Monday, June 8, 2009

Give and Take

Remember the finger that was jammed in the door the other week? It was quite obvious it was going to fall off, and Mads has been stressing about the impendig event for some time. Eventually, out of desperation I told her about the Fingernail Fairy, who collects up fallen fingernails (whole ones, not clippings) and will leave a gift in return by way of thanks. But what, Mads wanted to know, does the Fingernail Fairy do with all those fingernails? Well, she gives them to children who have no fingernails. Of course.

When the fingernail finally dropped off last week the Fingernail Fairy made good her promise. She whisked the nail away (although I pity the poor child who will receive it) and left a present. As luck would have it, the Fingernail Fairy discovered a present that we didn't end up giving to Mads for Christmas - a keyboard - and she thought, well, it is a little large for such a tiny nail, but there was considerable pain involved in the losing of it, so why not.

Unfortunately, another fairy visited that night too - the Conjunctivitis Fairy, or, for fans of polysyllabic German words, the Bindehautenzundung Fairy. So it was back to the childrens' doctor for us. Oh well.

Wednesday, June 3, 2009

Paris


So, we caught the Very Fast Train to Paris and this, on the whole, was very good. There was much more room than on a plane and we sat near a friendly German family who chatted to us and gave us kids books. I plugged Mads into the ipod and drank a beer. Then we hopped out at Gare L'est, straight into a taxi and were at our hotel half an hour later, rather than having to deal with the monstrousness of an airport.

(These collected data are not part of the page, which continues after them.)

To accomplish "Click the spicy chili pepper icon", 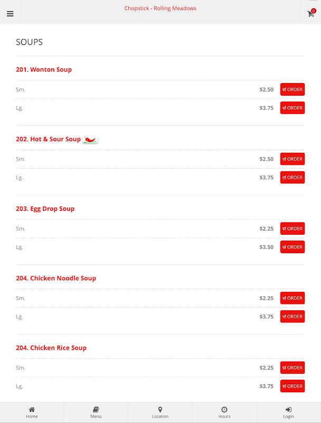I will tap(90, 140).
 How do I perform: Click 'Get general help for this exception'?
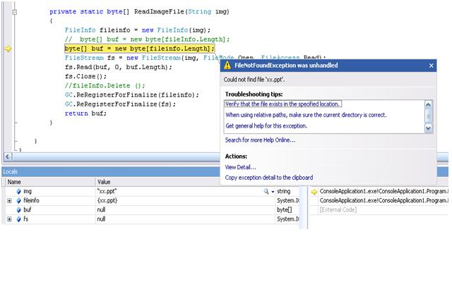(x=275, y=125)
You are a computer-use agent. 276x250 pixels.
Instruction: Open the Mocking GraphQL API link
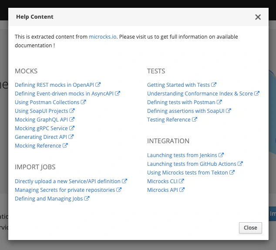[x=41, y=120]
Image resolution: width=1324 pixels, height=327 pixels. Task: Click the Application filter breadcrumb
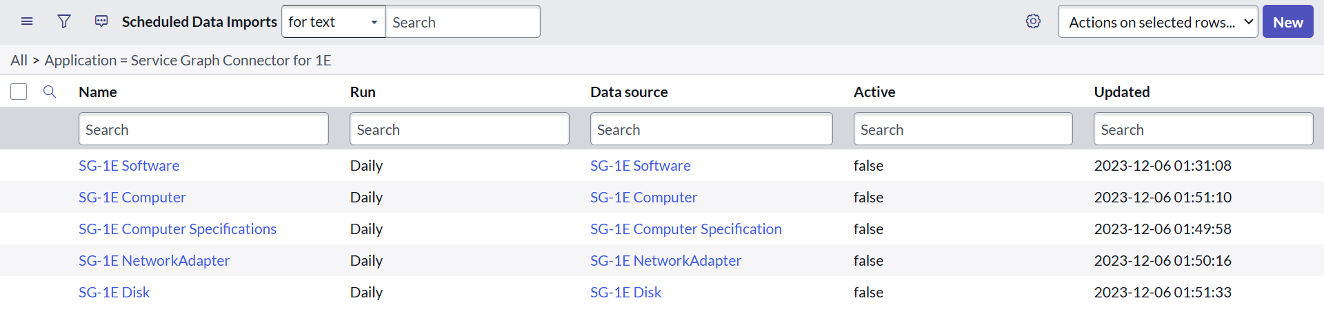click(x=188, y=61)
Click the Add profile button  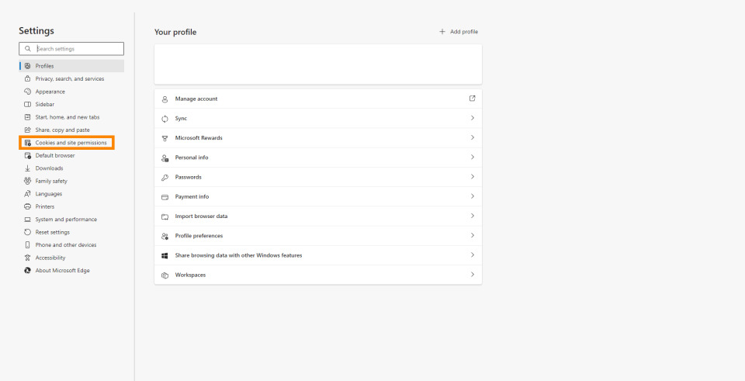point(459,32)
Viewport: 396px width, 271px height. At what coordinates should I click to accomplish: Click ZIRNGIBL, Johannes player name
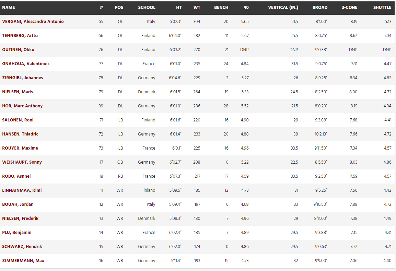coord(23,78)
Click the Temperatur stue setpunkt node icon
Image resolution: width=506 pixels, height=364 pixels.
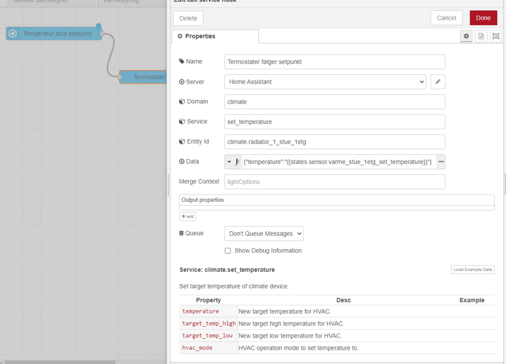(x=13, y=34)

First stop the next morning was a nearby cafe called Cafe Madeleine (d'accord...) for croissants and coffee.


Then Mads wanted to see the Eiffel Tower **(her 'must do' list for Paris was based on entirely on the Madeline books and the Eiffel Tower was number one on the list). We hadn't really decided what we would do once we got there, and the long queues nearly made us run away, but Mads was dead keen to go up, so in the end we compromised and went up half way. I'm glad we did. It's pretty amazing. My favourite bit was all the nets they have under each viewing platform to collect all the cameras and phones that fall from sweaty tourist hands before they plummet to the ground and clonk someone on the head. Do you think you'd ever get your phone back again?

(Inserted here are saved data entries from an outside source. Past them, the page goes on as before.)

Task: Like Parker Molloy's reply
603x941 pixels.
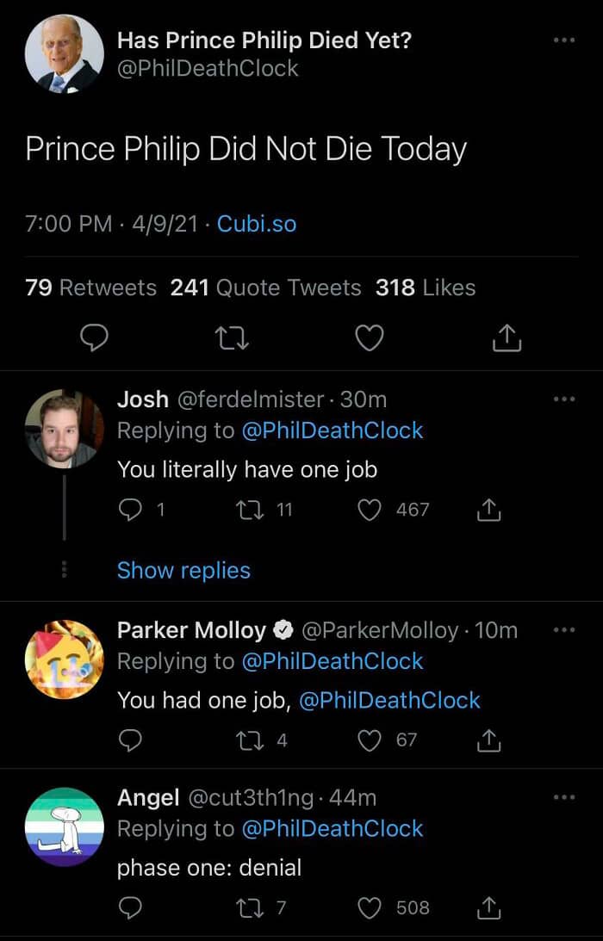Action: click(370, 740)
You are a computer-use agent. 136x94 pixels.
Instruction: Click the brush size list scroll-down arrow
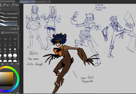coord(18,61)
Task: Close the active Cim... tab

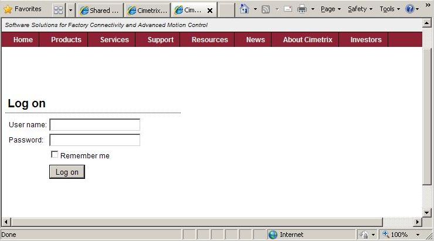Action: point(210,11)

We discovered a few things about Paris this time that we hadn't noticed on previous trips, sans Small Person. Like, there is a decided lack of playgrounds, although we've since been assured that they are there, you just need to know where to look. I found the 'no walking on the grass' signs very annoying last time, but they're completely infuriating when you've got a kid with you. Queues are even less appealing, especially when the kid is probably not going to be excited by the interior of the gothic church you are asking her to wait patiently to see. But luckily ice-cream is everywhere, and everywhere ice-cream is good. We also felt strangely articulate being in France after two months in Germany. My French was never good and it is extremely rusty now, but it's still far better to my German. Thieu felt the same. We were able to construct entire sentences and be understood. Pretty much.

We spent two nights in Paris, and then went to visit S and L and their two boys who live in a fantastic old farm house just outside Paris. The elder boy shared Mads' love of Spiderman, Tin Tin and dressing up. And Madeleine discovered a new character to dress up as - a super hero from a French show called Sam Sam which I'd never heard of before. Mads hadn't either, but she instantly recognised that the costume was a cracker.



We particularly like the eyebrows. I'm now in charge of trying to track down a Sam Sam costume for her.

(** I've been instructed that I'm not allowed to post the pictures of Thieu being a model on the Eiffel Tower because then his Superhero identity will be revealed. Sorry.)